A registered nurse who lives in Lenox and works for the Berkshire Visiting Nurse Association, Wilson did previous relief work in Haiti and Chad. She is earning a nursing degree at UMass Amherst to complement her first nursing degree, from the Waikato Institute of Technology in her native New Zealand.
“Debbie’s presentation left an indelible mark on us all,” observes Professor Nagurney, who is John F. Smith Memorial Professor of Operations Management at Isenberg. “She demonstrated how one person can change the world. And she made a difference in this course, which prepares students to act decisively in human crises like storms and earthquakes, food shortages, financial contagions, and pandemics.”

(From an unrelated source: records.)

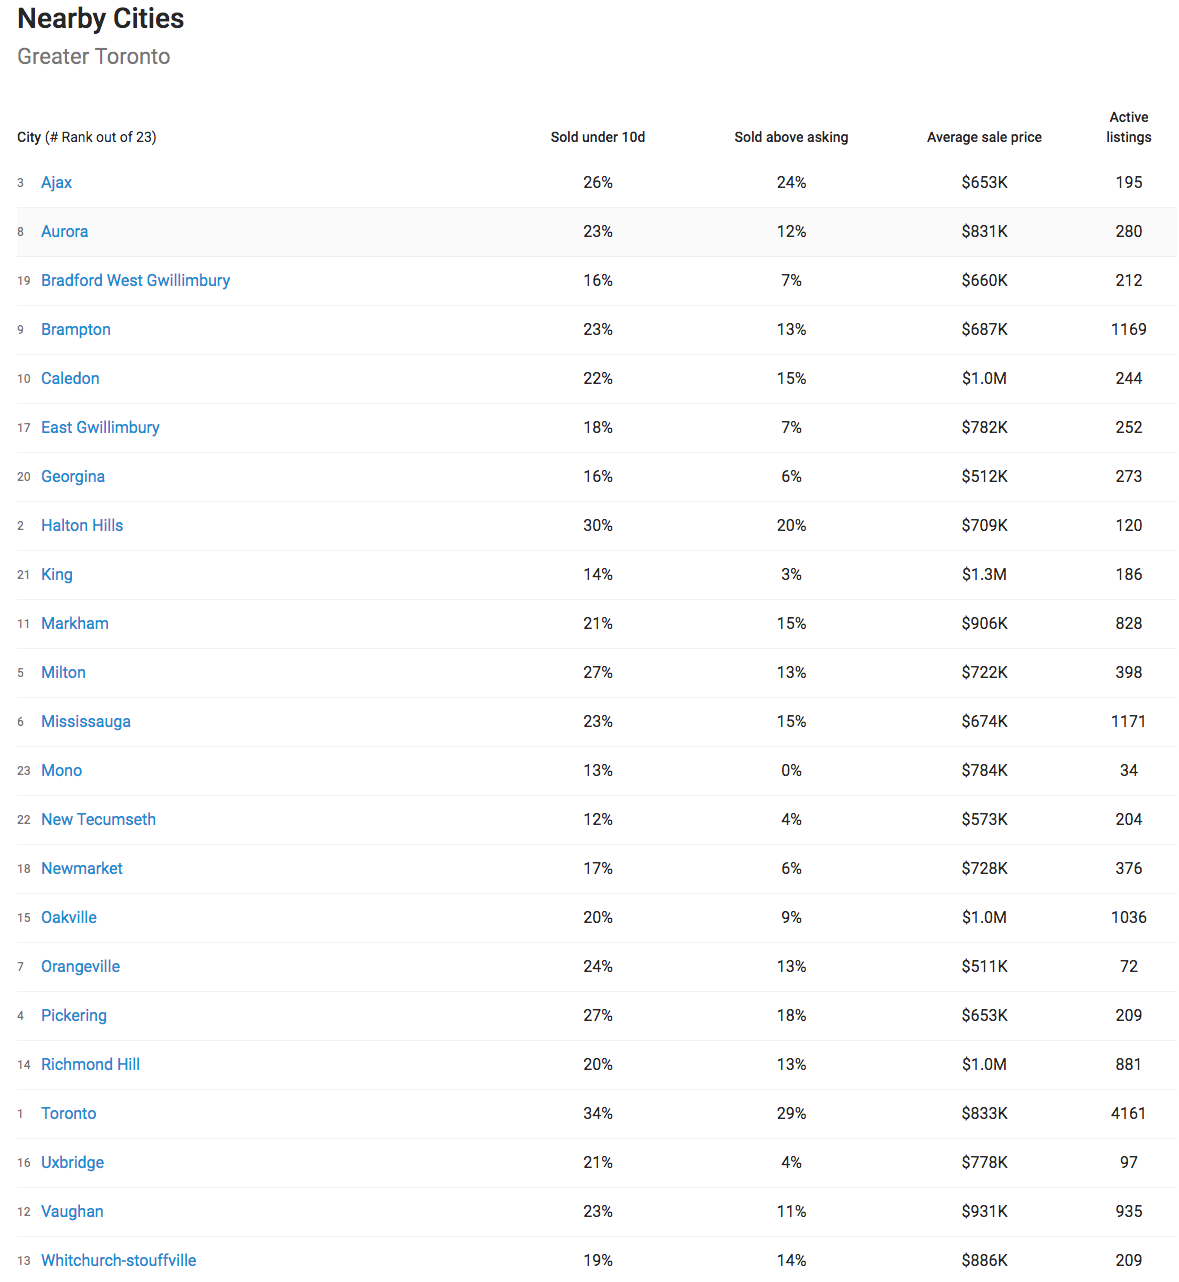Screen dimensions: 1179x1282
Task: Click the Bradford West Gwillimbury link
Action: [135, 280]
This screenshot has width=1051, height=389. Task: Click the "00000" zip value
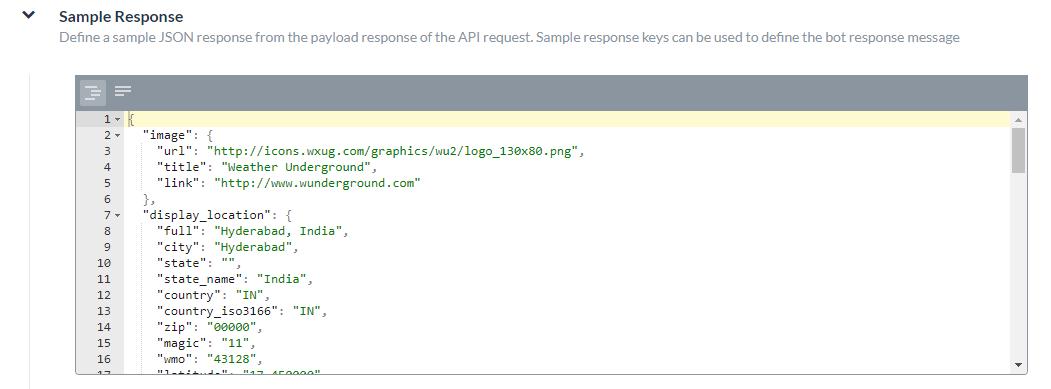click(235, 327)
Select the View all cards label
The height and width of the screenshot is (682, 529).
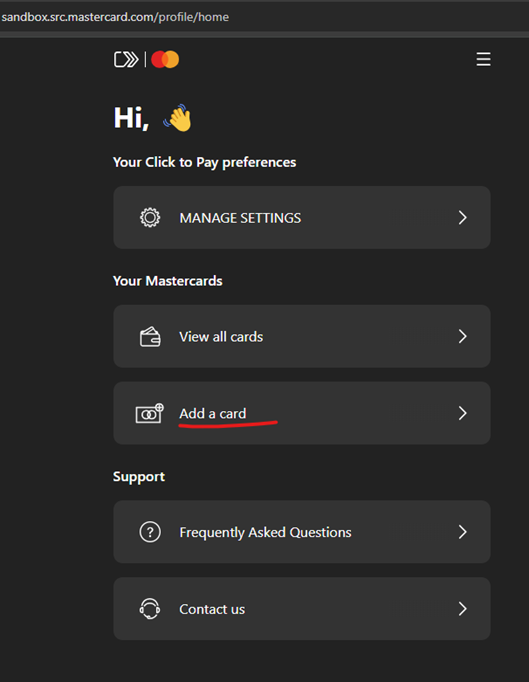pyautogui.click(x=221, y=337)
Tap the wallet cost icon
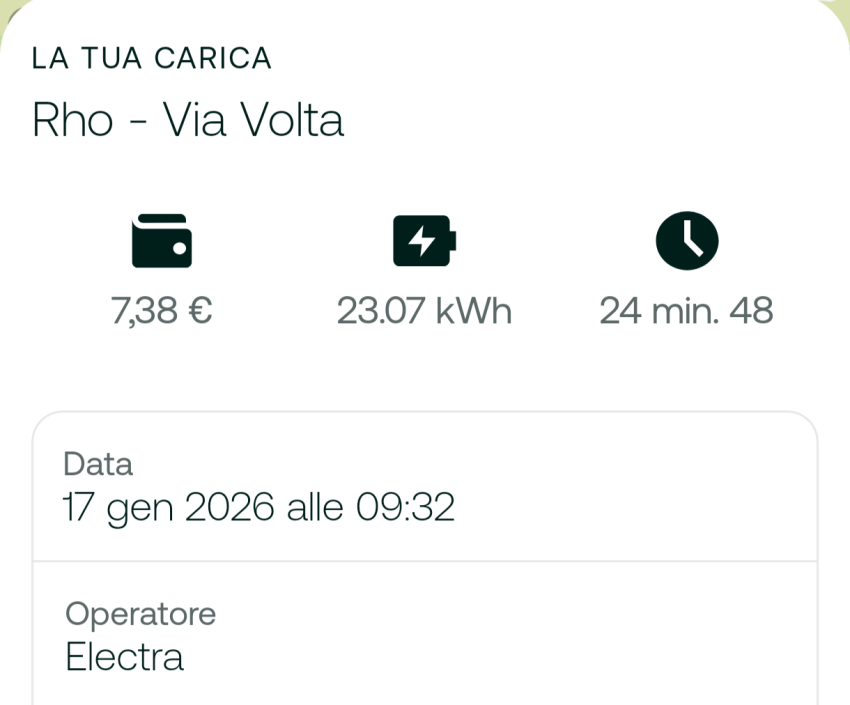The width and height of the screenshot is (850, 705). tap(161, 241)
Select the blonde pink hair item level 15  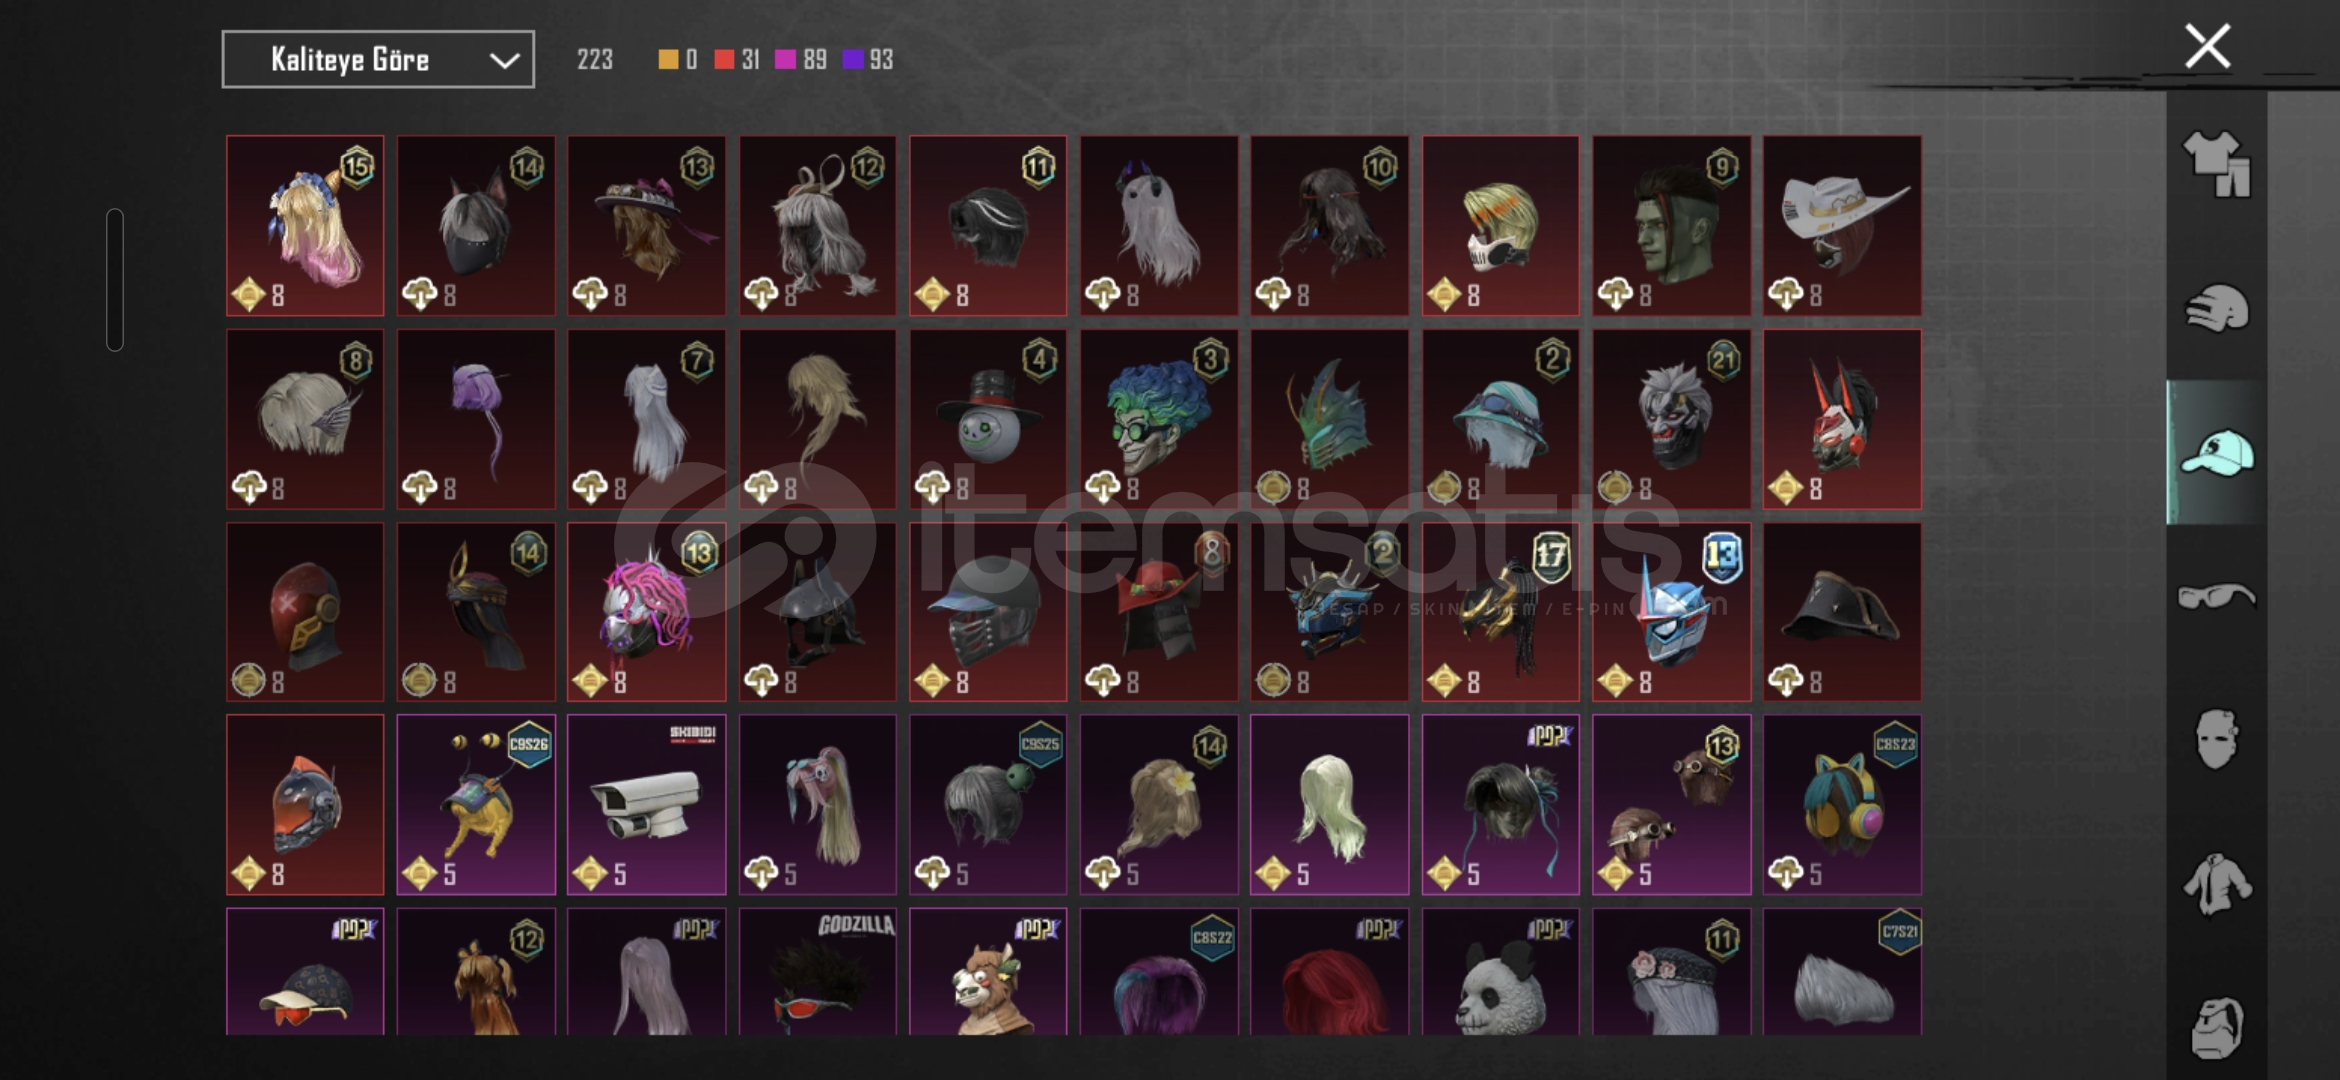click(x=305, y=226)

Through her own photos, Wilson illustrated the daunting logistical challenge of erecting and supplying the makeshift tent complex and its infrastructure that was her workplace for six weeks. Medical supplies and equipment were flown in from Geneva and initially trucked and rowed in from Guinea. Following precise guidelines, a plastic mesh fence and ten meters separated the tent housing patients from the rest of the complex. Twice each day, before entering the treatment tent, Wilson and her coworkers dawned bulky suits, including double sets of gloves and goggles, and submit to a head-to-foot chlorine spray [the outfit a life-saving evil in the 100 degree heat].
“I think I’m alive because of the hygienists,” noted Wilson, whose job description expanded to delivering babies, running the clinic’s pharmacy, and “schlepping boxes.” Each day, the hygienists would remove bodies to a makeshift morgue. Daily medical wastes were incinerated in a pit. The clinic drew its water supply from a local river, storing thousands of gallons in an elephant size transparent pouch.
Early on, the medical workers waited days to have blood samples analyzed off site. That changed dramatically “when the logs set up a helicopter pad, and brought in lab equipment and a European lab team,” Wilson recalls. “That reduced test results to less than five hours.”
Cultural challenges were no less critical, emphasized Wilson. In disseminating preventive and restorative medicine, returning survivors to their homes, and disposing of the dead, outreach and social teams initially encountered resistance in the villages. “At first, when we returned survivors to their homes, they were rejected by their communities,” she told the students. “When we removed bodies from villages, some of their inhabitants thought we were spraying with Ebola itself. Others thought that the disease wasn’t real or that it was a plot by the West.” Much of the population, she explained, remained suspicious of anything espoused by the Liberian government—a legacy of the atrocities of the former president, Charles Taylor.
Americans, she added, have no monopoly on rationality. Witness the excessive confinement and less than welcoming treatment, fueled by politicians, of returning Ebola workers to the United States.
Back in Liberia, Wilson and her colleagues made headway by enlisting those whom they had helped cure to help forge relationships with the village chiefs. Local progress aside, “the public healthcare infrastructure has been destroyed,” she lamented. “The international community must step up in support of these countries.”